The lawsuit was brought by the Khmer Rise Party after Mr Touch said its thumbprint movement, which the party initiated in August to reclaim Koh Tral Island from Vietnam, was politically motivated.
A court order dated May 2 and issued by deputy prosecutor Va Sakada orders Mr Touch to appear at the court on Friday morning to respond to KRP’s complaint.
“Please come on time and bring any relevant documents you [Mr Touch] have with you,” Mr Sakada wrote in the court order.
Mr Touch yesterday said he was surprised over the summons, although he would appear before the court on time to give his response to the complaint.
“This is an unusual complaint against me and I have never been summoned before,” he said. “No matter how busy I am as a civil servant, I will appear in court on time.”
Mr Touch noted he would explain the deputy prosecutor that the KRP’s thumbprint movement to reclaim Koh Tral is not realistic, adding that the campaign itself will likely stir animosity that could lead to renewed conflict between Cambodia and Vietnam.
“I stand by my words. It’s impossible for such a campaign to achieve its goal,” he said. “The movement will only cause social unrest and instability.”
Khmer Rise Party president Sok Sovann Vathana Sabung yesterday said the campaign mainly aims to address public concerns over the loss of one of Cambodia’s territories.
He said Mr Touch’s statement would discourage the public fear from becoming involved in the campaign because Koh Tral is a sensitive issue that most people dare not talk about.

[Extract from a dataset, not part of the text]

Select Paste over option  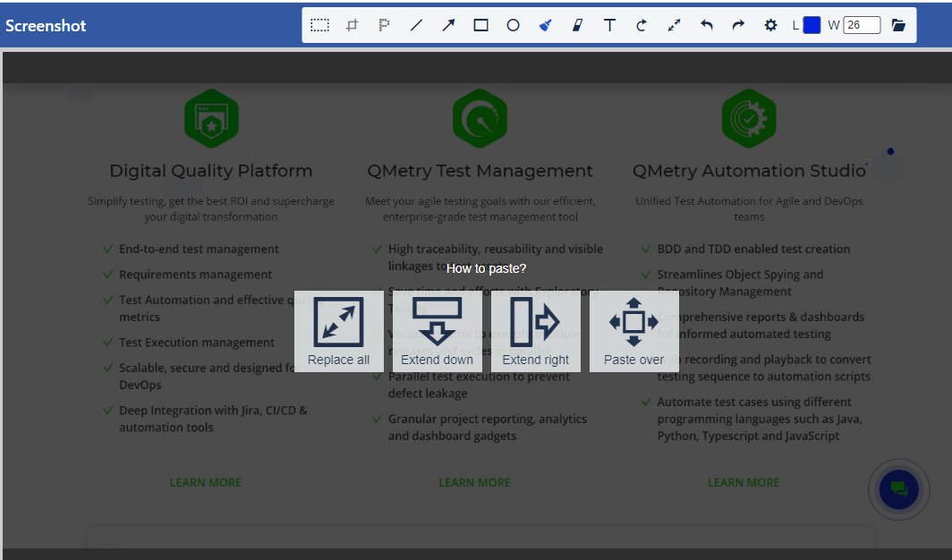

“Mr Touch is not a child. He is in high public position to serve people, but he tended to make statements that cause fear among the people. He is finding faults,” Mr Vathana Sabung said.
In August, KRP started the campaign to collect 50,000 thumbprints in order to garner support for a call to reclaim Koh Tral, which some believe still belongs to Cambodia.

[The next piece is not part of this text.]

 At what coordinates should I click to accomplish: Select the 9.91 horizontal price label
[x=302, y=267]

Mr Vathana Sabung noted that the party received more than 40,000 thumbprints so far but only about 30,000 are valid.
“Some supporters placed their thumbprints in the wrong columns while some did not write their names, so we consider these unusable,” he said. “Our party will keep collecting more thumbprints until we reach our target before taking further action.”
Although City Hall approved of the campaign, campaigners were restricted to only collecting thumbprints at the party’s head office in Boeng Kak I commune in Tuol Kork district.